*What is being asked*
Put everything from the line containing "Where should I" down through the line containing "the Supported IDEs" into a Markdown table with the columns No. and Line, numbering each row and skipping blank lines. Leave the pictures out of the table.

Coordinate data for items
--------------------
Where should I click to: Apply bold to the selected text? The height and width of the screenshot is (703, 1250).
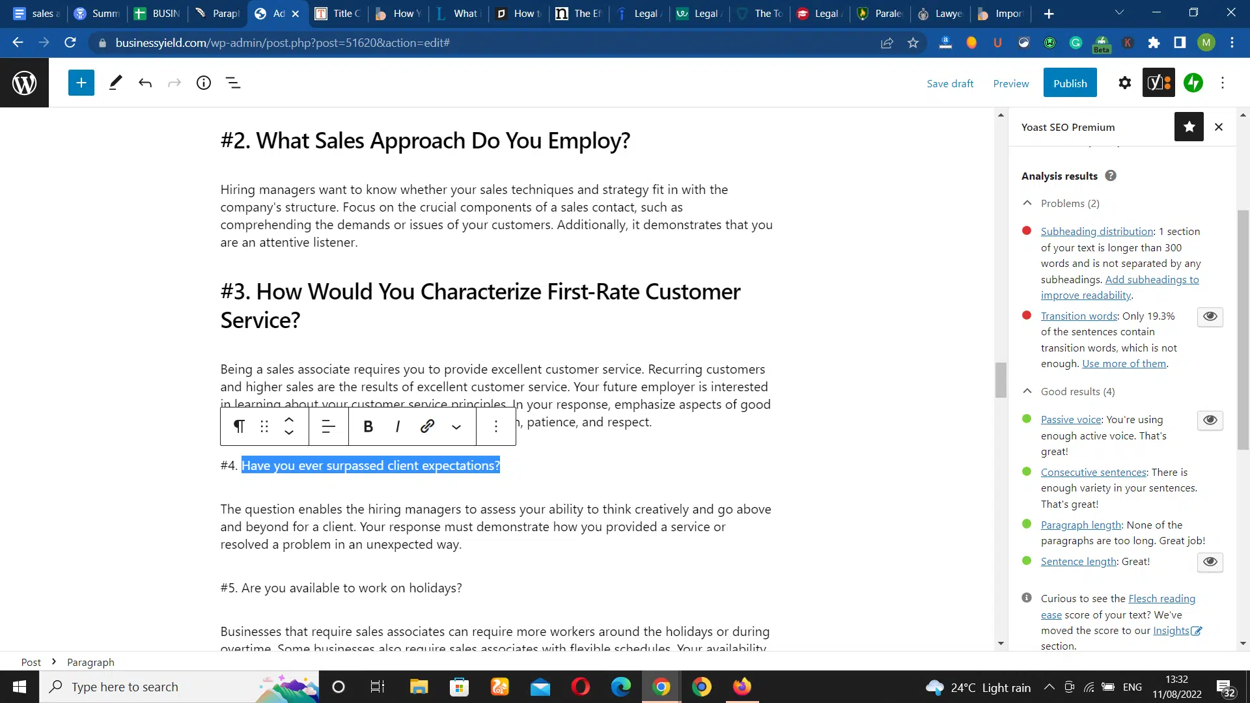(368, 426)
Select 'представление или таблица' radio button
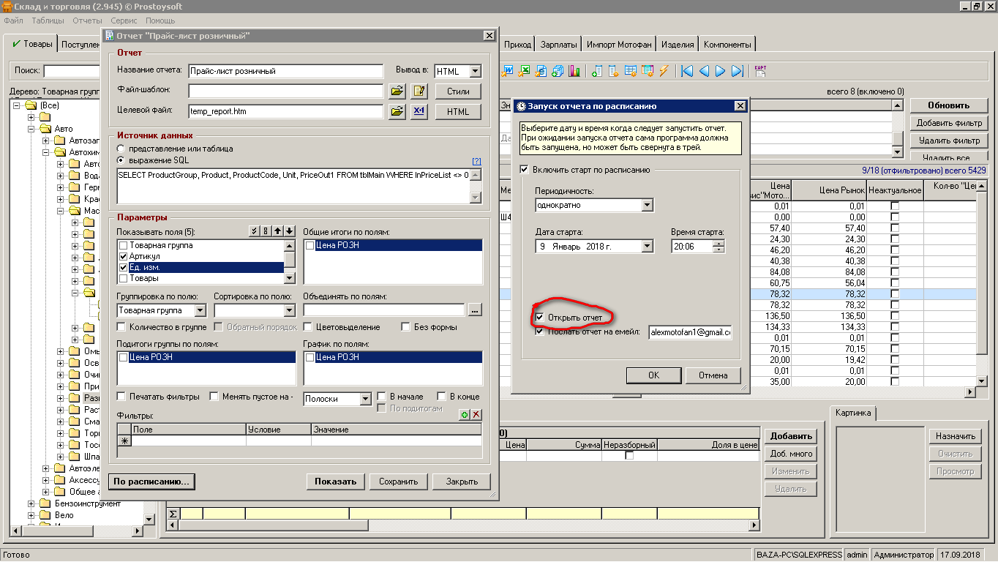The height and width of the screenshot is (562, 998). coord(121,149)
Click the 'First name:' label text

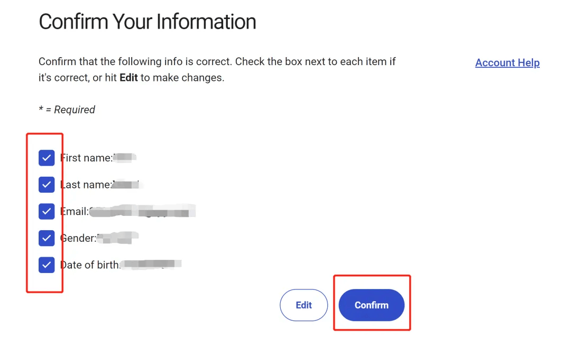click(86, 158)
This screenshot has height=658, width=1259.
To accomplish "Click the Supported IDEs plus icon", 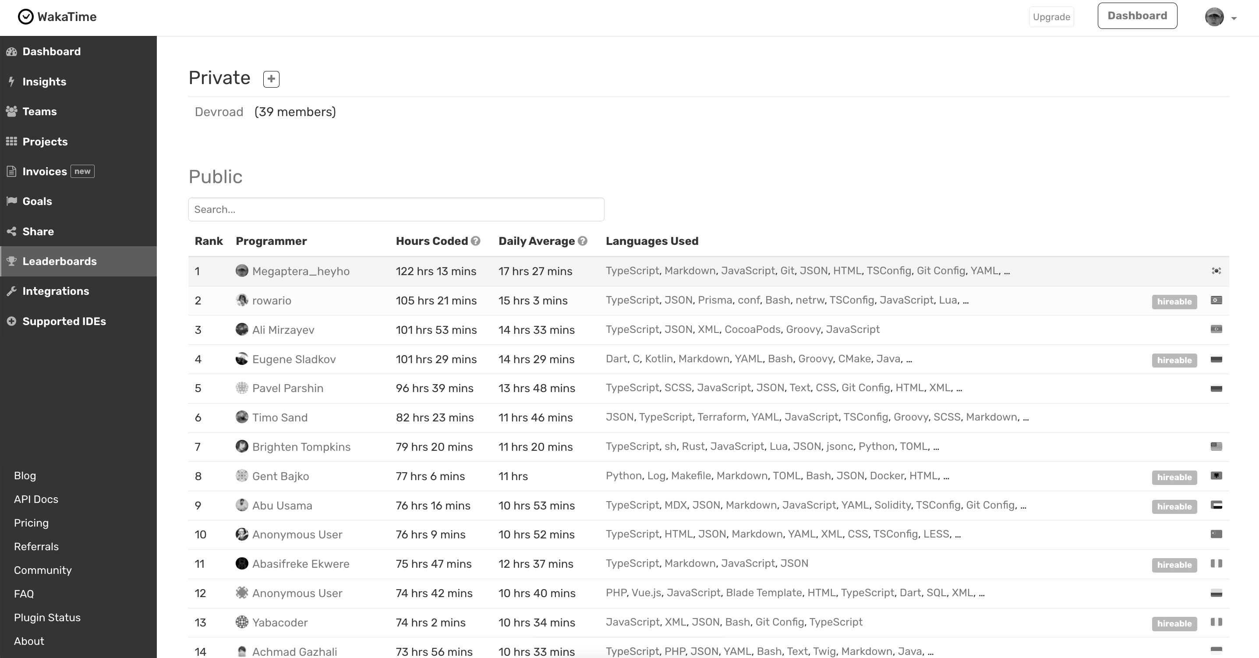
--------------------
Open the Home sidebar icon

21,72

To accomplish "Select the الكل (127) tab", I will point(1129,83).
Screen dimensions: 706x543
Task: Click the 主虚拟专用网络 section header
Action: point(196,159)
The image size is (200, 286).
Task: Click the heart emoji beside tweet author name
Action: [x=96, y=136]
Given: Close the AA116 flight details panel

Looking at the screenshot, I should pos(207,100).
--------------------
*Written response*
| No. | Line |
|---|---|
| 1 | Where should I click to: Apply bold to the selected text? The height and width of the screenshot is (703, 1250). |
| 2 | (368, 426) |
| 3 | Select 'представление или таблица' radio button |
| 4 | The height and width of the screenshot is (562, 998). coord(121,149) |
| 5 | Click the 'First name:' label text |
| 6 | click(86, 158) |
| 7 | This screenshot has height=658, width=1259. |
| 8 | To accomplish "Click the Supported IDEs plus icon",  |